A little word of warning/encouragement. I did something similar a long time ago (JSONDuit), which got posted to HN by someone else.
You will probably run into a healthy mix of "that's cool" / "I did that before you!" / "but how will it make money?". Ignore it and do your thing. If you figure out how to monetize it, great! Even if you don't or if you have no desire to, you will have learned and grown during the course of the project. That is invaluable.
I find this attitude "shoot first (write code), ask questions later" as something to be admired and a bit worrisome at the same time. Nothing against people learning stuff, but why does it have to be promoted this way? Lack of humility is what gets me.
Maybe I'm just jealous or something, but it rubs me the wrong way.
I think it's less about promotion and more about feedback. "Here's what I've built, what do you think?"
We're meant to be an inclusive community of smart people. The idea is we'll encourage the poster and offer constructive criticism (or praise).
If the post is useful to no one, it simply won't get discussed or upvoted. When something does, it's validated as an idea, or as something of interest.
I was trying to implement a Firefox add-on which navigates the web based on speech for my senior project (the theme was assistive technology). The major blocker with developing any tools to help navigate web page despite some effort in ARIA is that there are so many actions one cannot parse nor do without writing custom code for every single website. i.e. how can you tell where the login button is? what to click? frankly if you look at Gmail the DOM was a huge huge compressed mess (names all rewrote, without gmail.js I wouldn't be able to get Gmail working in my project). If every website exposes a standard set of APIs that can reduce the barrier by a good percentage. So think of combinging HATEOS from REST and this. Here we turn things into JSON with href allowing a client to navigate, sort of a first step making a website more "web client" compatible... funny is it?
It's not a totally original concept. Screen-scraping has been around for a while - essentially what this solves. I did mine for Ajax:
this.get(html, selector, function(s){
var es = new DOMParser().parseFromString(html, 'text/html').querySelectorAll(selector);
return [].slice.call(es).map(function(n){ return n.innerText });
};
It's not a product per-se, but combination of data and view is one of the unfortunate aspects of the web that (sorry) won't get fixed - Not everyone will build JSON apis. And, hate away but HTML & JS are here for a long time to come. The need is very real and would be a critical part of a scrape or IFFFT like service - plumbing - if not a product you sell outright to end users.
- mentions the term that this concept falls under (no where on the OP's page, so he may not know that there is an entire set of software, plugins, etc that does this)
- provides one alternative implementation
- adds commentary related to why such services are necessary, and that they should be able to be monetized
So yes, he starts off with something along the lines of "I did that before you!", but he doesn't use a condescending phrase, and he provides additional useful information.
I think the wanting to know how it will be monetized /support itself is a reasonable question. If there isnt an answer you know not to build something using it, expecting it to last.
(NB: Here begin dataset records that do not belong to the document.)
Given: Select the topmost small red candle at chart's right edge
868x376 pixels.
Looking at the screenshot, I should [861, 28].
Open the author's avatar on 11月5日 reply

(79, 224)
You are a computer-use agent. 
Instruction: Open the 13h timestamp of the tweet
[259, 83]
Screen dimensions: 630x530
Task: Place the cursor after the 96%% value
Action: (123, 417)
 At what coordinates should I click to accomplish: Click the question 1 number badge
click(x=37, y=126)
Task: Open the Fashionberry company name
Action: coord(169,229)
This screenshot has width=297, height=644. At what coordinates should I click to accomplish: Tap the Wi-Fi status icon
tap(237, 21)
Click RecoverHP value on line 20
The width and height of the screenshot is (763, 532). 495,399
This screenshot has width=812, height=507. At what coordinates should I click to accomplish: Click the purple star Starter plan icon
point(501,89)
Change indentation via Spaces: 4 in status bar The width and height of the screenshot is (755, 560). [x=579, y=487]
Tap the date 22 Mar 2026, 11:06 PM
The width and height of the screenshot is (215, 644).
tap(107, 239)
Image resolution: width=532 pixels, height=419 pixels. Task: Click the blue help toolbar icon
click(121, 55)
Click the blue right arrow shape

I built something almost identical in 2011. It really doesn't have as much utility in practice as you think initially. CSS selectors are an interesting idea for extracting data from pages, but it's extremely fragile. You have to either parse the page's raw html using something like jsdom, or you run it through a headless browser like Phantom. In the first case, it completely fails for any modern SPA (angular, react, etc). In the second case, phantom is painfully slow and difficult to interact with, and often doesn't run/render an SPA as a regular browser does.
You can write tests around whether your selectors are returning data, but even simple refactors from a dev team quickly break your selector profiles multiple times a week or month.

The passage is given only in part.